**PROVIDED PASSAGE:**

Technology of one kind or another has always been a central ingredient in war. The Spartan king Archidamus, for instance, reacted with alarm when first witnessing a weapon that could shoot darts through the air. And yet during the past two centuries technology has played an unprecedented role in military affairs and thinking, and in the overall conduct of war. In addition, the impact of new technology on warfare has brought major social and cultural changes.
This volume explores the relationship between war, technology, and modern society over the course of the last several centuries. The two world wars, total conflicts in which industrial technology took a terrible human toll, brought great changes to the practice of organized violence among nations; even so many aspect of military life and values remained largely unaffected. In the latter half of the twentieth century, technology in the form of nuclear deterrence appears to have prevented the global conflagration of world war while complicating and fueling ferocious regional contests.

**ENTRIES SHOWN:**
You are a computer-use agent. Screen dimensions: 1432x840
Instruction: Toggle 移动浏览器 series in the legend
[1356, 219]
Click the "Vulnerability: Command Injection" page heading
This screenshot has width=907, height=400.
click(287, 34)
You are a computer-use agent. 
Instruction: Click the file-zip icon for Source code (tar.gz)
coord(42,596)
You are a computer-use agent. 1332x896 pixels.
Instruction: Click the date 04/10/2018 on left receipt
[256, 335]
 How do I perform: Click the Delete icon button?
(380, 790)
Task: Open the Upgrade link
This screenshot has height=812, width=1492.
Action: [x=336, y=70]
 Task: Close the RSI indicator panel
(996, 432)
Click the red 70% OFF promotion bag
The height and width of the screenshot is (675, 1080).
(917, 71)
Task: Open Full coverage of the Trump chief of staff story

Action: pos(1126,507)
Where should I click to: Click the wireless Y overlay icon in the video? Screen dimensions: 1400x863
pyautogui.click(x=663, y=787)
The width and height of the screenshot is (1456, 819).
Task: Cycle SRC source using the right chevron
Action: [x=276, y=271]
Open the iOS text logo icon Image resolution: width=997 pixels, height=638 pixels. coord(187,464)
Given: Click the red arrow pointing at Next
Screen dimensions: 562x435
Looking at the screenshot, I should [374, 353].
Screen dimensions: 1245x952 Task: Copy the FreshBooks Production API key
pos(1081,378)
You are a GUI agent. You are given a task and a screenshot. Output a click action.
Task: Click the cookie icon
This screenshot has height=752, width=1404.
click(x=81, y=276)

**SET EXERCISE:**
Please set down, word for word, the part of the passage on war and technology from "This volume explores" to "ferocious regional contests.".

**RESPONSE BELOW:**
This volume explores the relationship between war, technology, and modern society over the course of the last several centuries. The two world wars, total conflicts in which industrial technology took a terrible human toll, brought great changes to the practice of organized violence among nations; even so many aspect of military life and values remained largely unaffected. In the latter half of the twentieth century, technology in the form of nuclear deterrence appears to have prevented the global conflagration of world war while complicating and fueling ferocious regional contests.